Format the records from the line containing "The image size is (334, 234)." through the line containing "tap(57, 192)" as a Markdown table with two columns, Row and Line, skipping any blank lines.

------------------------

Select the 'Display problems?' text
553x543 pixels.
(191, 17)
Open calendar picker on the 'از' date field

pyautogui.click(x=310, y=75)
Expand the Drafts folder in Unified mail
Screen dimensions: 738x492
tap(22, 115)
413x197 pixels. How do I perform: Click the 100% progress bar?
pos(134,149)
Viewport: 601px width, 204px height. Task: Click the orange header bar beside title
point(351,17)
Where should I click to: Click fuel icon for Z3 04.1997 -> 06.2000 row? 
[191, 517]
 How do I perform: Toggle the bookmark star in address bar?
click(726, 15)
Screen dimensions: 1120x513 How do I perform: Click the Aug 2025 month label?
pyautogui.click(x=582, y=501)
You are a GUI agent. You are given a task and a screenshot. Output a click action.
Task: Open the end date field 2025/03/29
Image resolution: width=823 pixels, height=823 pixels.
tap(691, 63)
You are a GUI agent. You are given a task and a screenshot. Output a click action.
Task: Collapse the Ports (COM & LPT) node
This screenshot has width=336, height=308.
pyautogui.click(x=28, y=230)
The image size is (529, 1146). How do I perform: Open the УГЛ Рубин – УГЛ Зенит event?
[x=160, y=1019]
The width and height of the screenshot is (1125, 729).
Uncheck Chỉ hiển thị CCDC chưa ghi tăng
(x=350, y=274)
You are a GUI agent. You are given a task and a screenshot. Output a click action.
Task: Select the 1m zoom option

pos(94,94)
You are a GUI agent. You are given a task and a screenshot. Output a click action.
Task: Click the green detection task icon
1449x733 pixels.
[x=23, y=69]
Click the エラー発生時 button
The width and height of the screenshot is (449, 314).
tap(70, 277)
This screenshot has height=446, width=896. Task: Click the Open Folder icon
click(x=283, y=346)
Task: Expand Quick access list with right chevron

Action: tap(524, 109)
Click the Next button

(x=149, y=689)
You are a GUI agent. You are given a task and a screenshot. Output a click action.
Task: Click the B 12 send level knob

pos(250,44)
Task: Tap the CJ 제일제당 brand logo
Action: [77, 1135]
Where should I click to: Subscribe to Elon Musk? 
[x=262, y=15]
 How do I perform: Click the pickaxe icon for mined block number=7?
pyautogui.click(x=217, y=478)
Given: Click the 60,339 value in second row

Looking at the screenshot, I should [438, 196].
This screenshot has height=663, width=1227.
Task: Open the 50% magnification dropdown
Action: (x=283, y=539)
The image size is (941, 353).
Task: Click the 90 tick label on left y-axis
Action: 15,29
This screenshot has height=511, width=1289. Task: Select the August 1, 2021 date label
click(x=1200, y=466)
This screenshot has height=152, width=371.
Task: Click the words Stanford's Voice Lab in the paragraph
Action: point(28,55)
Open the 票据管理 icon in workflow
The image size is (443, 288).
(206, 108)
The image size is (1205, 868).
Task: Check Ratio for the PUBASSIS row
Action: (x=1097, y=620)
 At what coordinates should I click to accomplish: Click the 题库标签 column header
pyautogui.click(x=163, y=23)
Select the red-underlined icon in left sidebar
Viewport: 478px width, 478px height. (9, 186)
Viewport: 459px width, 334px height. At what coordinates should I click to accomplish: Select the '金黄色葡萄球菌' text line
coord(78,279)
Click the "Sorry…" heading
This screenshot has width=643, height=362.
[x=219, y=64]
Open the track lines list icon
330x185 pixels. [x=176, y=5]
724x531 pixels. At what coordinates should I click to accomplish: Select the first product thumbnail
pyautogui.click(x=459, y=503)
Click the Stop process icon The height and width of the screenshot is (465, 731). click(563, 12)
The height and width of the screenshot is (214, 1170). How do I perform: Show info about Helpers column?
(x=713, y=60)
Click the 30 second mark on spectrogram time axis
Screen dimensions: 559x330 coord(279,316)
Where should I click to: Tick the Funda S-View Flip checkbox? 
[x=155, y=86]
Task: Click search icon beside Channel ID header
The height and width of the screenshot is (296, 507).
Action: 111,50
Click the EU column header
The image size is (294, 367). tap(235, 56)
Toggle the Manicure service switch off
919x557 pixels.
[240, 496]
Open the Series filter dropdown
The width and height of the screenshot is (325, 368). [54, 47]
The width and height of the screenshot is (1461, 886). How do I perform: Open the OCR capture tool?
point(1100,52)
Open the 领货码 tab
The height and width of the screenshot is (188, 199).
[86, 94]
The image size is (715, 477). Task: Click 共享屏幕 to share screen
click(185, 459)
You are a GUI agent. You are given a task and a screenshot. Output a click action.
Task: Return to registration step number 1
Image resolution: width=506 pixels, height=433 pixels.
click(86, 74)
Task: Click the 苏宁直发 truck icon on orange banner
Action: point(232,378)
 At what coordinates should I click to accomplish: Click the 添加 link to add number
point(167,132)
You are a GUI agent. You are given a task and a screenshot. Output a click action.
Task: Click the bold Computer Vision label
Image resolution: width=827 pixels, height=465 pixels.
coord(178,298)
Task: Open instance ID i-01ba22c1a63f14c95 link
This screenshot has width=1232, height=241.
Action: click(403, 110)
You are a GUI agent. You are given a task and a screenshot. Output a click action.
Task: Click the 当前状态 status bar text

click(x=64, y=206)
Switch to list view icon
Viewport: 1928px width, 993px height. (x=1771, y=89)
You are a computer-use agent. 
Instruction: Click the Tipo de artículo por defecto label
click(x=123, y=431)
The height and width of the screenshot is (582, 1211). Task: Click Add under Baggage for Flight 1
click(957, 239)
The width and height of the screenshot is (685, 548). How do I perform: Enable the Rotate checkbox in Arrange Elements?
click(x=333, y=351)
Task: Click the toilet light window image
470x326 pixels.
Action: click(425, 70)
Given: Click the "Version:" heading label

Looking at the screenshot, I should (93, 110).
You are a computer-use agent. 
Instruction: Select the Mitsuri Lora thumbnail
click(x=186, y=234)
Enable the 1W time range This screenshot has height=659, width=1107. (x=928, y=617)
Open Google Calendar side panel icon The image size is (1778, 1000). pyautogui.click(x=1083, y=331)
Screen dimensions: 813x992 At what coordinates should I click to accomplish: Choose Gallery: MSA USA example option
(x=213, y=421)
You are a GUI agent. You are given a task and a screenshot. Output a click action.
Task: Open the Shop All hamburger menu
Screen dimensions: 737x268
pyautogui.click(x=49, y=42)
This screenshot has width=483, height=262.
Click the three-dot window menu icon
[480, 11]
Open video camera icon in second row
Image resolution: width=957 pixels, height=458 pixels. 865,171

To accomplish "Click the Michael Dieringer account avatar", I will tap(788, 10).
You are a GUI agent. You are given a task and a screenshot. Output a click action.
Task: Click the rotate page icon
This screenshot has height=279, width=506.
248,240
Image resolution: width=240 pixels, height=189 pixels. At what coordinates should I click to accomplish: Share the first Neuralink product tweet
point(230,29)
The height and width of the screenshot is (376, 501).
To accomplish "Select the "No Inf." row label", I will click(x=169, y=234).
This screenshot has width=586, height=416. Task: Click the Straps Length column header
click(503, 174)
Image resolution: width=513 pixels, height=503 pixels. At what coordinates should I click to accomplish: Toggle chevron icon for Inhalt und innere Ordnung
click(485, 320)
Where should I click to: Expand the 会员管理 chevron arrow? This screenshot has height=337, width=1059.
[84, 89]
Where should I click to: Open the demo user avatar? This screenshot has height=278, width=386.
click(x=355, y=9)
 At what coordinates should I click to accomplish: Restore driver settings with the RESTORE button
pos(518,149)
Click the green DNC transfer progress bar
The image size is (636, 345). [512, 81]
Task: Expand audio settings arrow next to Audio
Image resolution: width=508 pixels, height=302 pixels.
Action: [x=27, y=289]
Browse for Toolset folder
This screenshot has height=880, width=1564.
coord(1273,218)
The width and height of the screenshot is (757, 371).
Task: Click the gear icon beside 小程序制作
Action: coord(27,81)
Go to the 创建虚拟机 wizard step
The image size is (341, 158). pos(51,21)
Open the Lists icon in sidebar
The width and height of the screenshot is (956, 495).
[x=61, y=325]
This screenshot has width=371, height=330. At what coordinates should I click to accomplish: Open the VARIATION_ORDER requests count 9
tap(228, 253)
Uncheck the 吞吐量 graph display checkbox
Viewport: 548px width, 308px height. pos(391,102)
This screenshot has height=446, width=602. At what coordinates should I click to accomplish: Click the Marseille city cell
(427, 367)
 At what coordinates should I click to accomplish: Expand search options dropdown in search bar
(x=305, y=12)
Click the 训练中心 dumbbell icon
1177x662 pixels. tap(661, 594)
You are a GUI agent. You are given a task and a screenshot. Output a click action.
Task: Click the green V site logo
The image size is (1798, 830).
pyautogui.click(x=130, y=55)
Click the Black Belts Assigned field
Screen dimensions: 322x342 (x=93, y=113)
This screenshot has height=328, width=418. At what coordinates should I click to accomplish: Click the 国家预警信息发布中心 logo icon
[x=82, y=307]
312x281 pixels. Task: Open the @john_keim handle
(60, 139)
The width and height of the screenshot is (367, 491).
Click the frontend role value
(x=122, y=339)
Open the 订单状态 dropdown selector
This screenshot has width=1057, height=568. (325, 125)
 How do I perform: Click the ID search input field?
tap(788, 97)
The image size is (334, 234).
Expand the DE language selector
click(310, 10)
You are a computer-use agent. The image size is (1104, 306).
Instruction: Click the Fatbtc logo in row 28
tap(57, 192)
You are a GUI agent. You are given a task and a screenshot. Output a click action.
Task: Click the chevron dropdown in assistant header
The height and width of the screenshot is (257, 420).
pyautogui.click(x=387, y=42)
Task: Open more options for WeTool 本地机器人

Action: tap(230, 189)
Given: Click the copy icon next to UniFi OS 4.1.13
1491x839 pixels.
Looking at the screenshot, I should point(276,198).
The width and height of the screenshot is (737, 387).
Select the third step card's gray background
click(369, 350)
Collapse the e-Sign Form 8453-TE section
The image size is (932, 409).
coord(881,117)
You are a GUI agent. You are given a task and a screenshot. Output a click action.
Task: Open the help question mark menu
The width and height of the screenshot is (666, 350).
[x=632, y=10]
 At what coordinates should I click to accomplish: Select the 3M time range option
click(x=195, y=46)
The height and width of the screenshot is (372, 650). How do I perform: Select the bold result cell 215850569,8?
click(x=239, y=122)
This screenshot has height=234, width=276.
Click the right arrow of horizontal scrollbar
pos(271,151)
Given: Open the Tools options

------------------------

• [Answer for the task]:
| Row | Line |
|---|---|
| 1 | The image size is (334, 234). |
| 2 | Expand the DE language selector |
| 3 | click(310, 10) |
| 4 | You are a computer-use agent. The image size is (1104, 306). |
| 5 | Instruction: Click the Fatbtc logo in row 28 |
| 6 | tap(57, 192) |